Cuando ya estaba decidido a volver a Barcelona, vi amarrado en el muelle un pequeño velero, de 8 metros de eslora, de nombre “écume de mer” (espuma del mar) con un cartel diciendo que necesitaba un acompañante para ir a Marsella. No tarde nada en pensármelo, por lo que después de ultimar los detalles con el francés dueño del velero, quedamos en salir al día siguiente. 

Cuando me subí por primera vez a aquel pequeño velero, no me imaginaba que me las tendría que ver con piratas, como en esos libros que había devorado de pequeño.

Ver entrada de blog del sábado, 18 de agosto de 2018).




El viaje fue una mezcla de pasar miedo cuando tuvimos tormentas en alta mar, de aventura y de vivir momentos increíbles como un día sin viento con los delfines jugando con el barco. Pesqué mi primer y único bonito después de días de estar probando con un hilo a remolque y pasé duras noches de guardia con cambios cada 3 horas, mientras el piloto automático nos llevaba al rumbo establecido.

 







Madeira


Como el tiempo y el viento estaba en nuestra contra, recalamos en Madeira, donde pasamos un par de días, para luego con el cambio de viento irnos hacia Marruecos, para recorrer su costa en paralelo.

Llegamos a Tánger con la batería agotada y por lo tanto sin motor para maniobrar, por lo que entramos a vela, lo que según los entendidos no es nada fácil, pero lo conseguimos sin romper nada.

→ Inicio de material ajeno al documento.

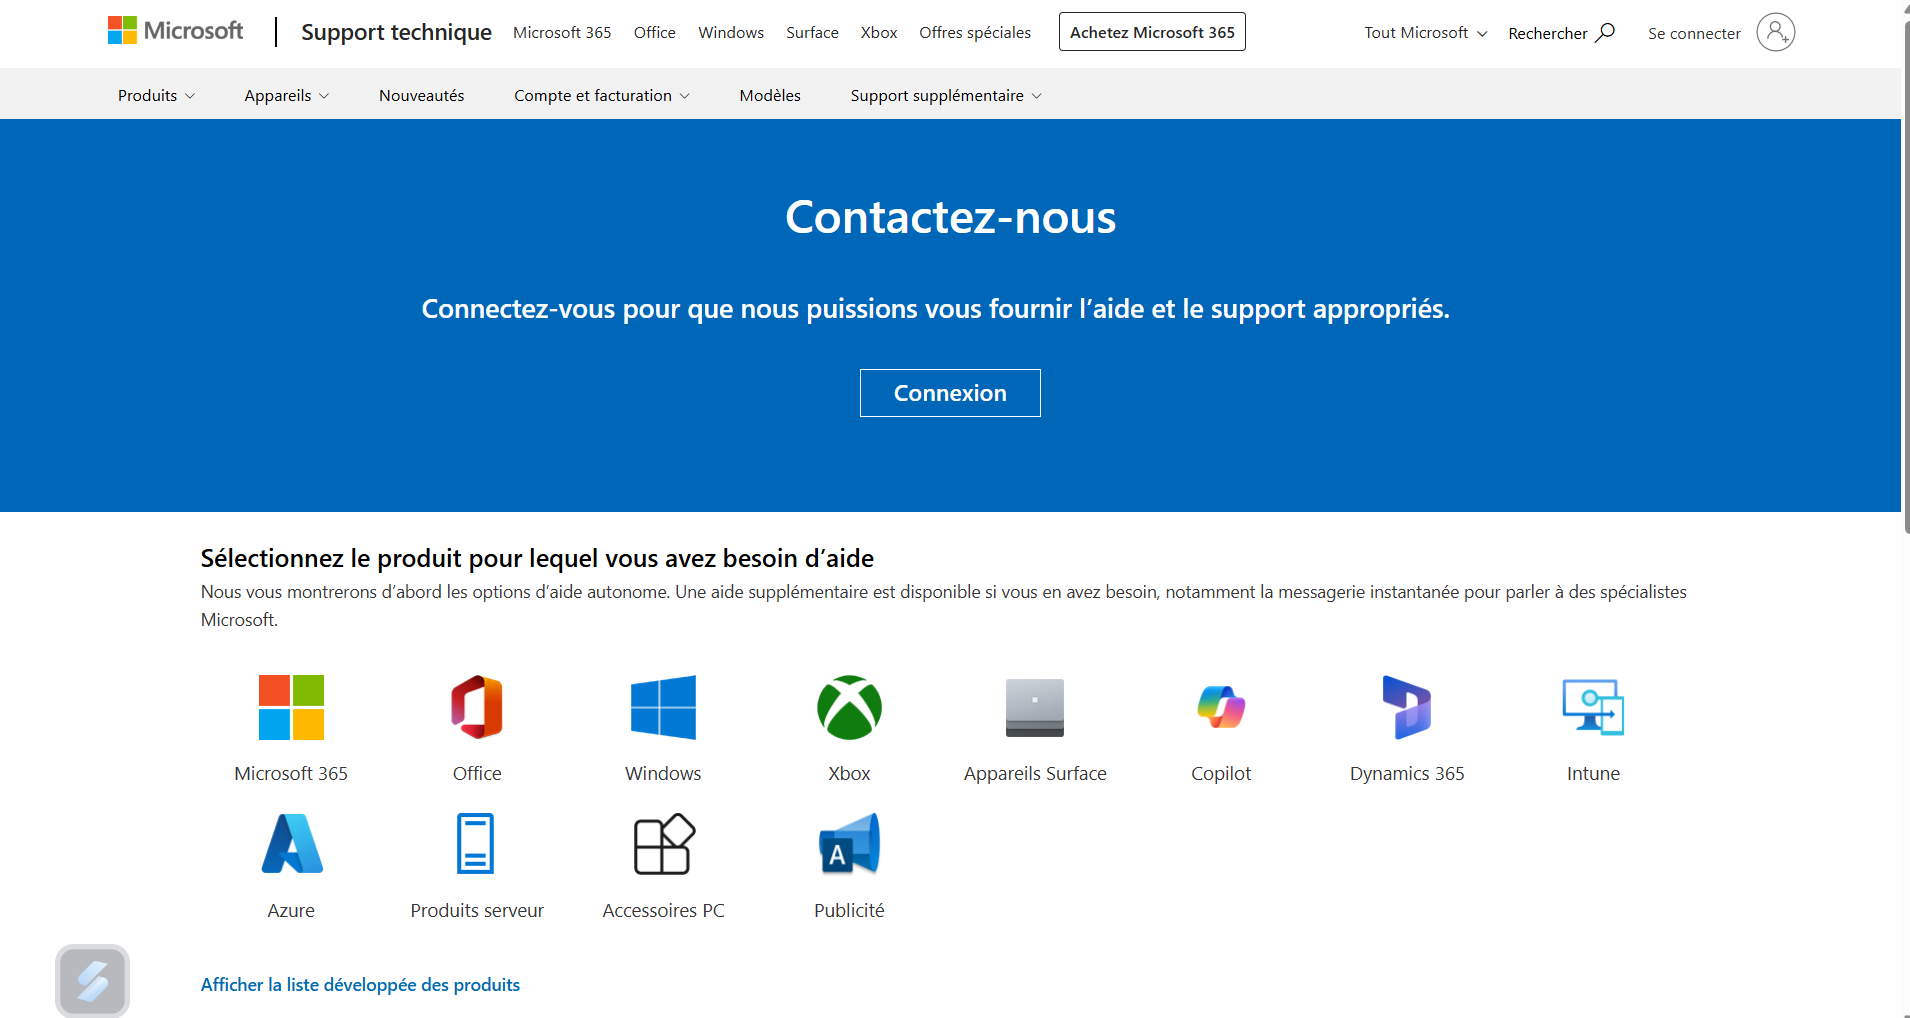The width and height of the screenshot is (1910, 1018).
Task: Open the Tout Microsoft dropdown
Action: click(1425, 33)
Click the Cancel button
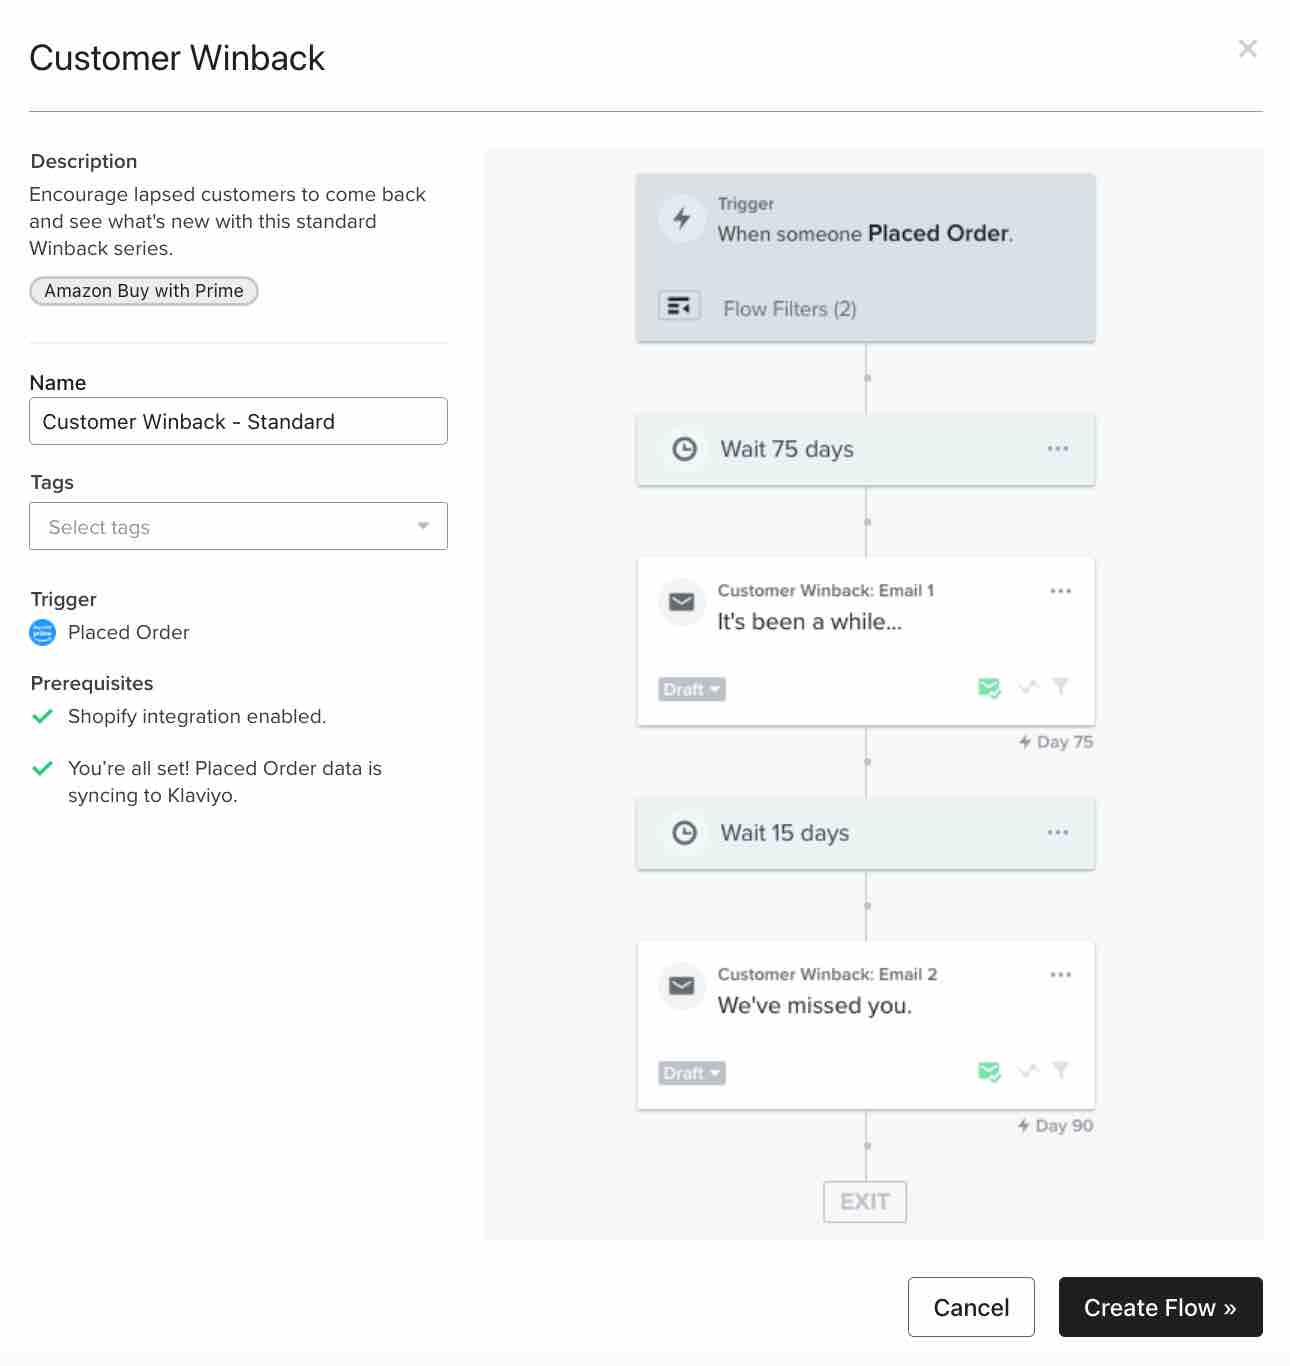This screenshot has width=1290, height=1366. [x=970, y=1307]
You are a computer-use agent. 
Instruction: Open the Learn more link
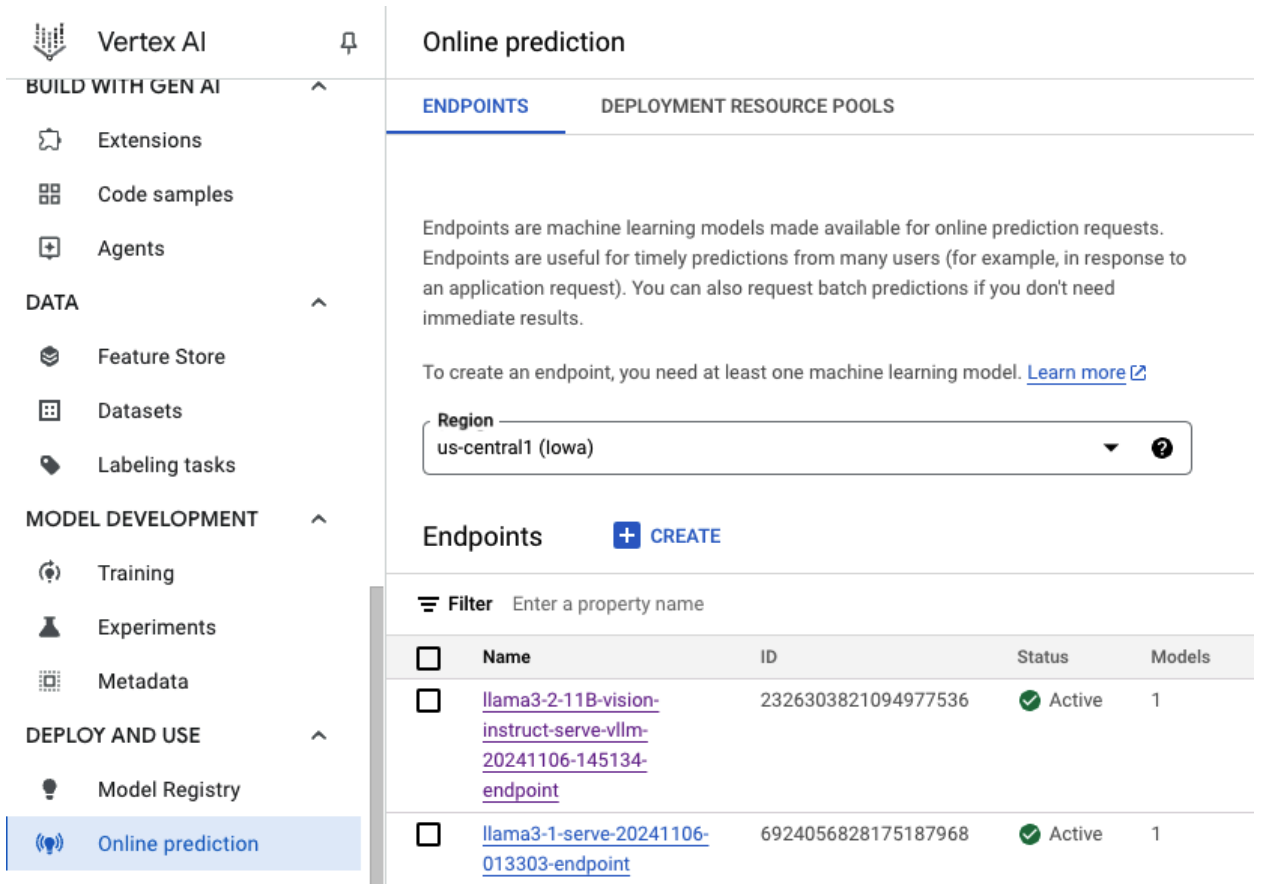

Como mi anterior pasaporte se me había caducado hacía tiempo y no lo había podido renovar por ser objetor de conciencia y no haber hecho el servicio militar, probé con mi cartilla de marinero, que había sacado en Tenerife y me dejaron entrar en Tánger sellándolo como si fuera un pasaporte.


 

Seguimos rumbo a Gibraltar donde no tuve tanta suerte y no me dejaron pasar del muelle con mi cartilla así que me tuve que contentar con pasearme por el puerto. De nuevo salimos hacia el norte y cuando llegamos a Alicante yo ya estaba harto del barco, de la mar y del francés, así que decidí seguir hasta Tarragona en tren. Solo tenía unas pocas monedas y compre un billete de tren hasta la estación adonde me llegaba con ese importe. El tren iba parando en todas las estaciones mientras yo, hecho un manojo de nervios, iba temiendo que el revisor pasara y me echara del tren y no creyera la historia que había pensado contarle de que me había quedado dormido y me había pasado de parada. Finalmente, llegamos de madrugada a Tarragona sin que el revisor hubiera pasado y volví a hacerme la promesa de que nunca más viajaría sin billete en tren. Tenía frío, hambre y eran las 7 de la mañana, cuando me acorde que hacía algún tiempo había tenido cuenta en un banco de esta ciudad. Esperé a las 8 a que abrieran y fui a ver si había dejado algo de dinero en la cuenta, algo que dudaba, pero para mi sorpresa, me habían ingresado los intereses (si, era la época en que los bancos incluso pagaban intereses ¡) que correspondían al saldo que había tenido el año anterior, así que me dio para irme a desayunar.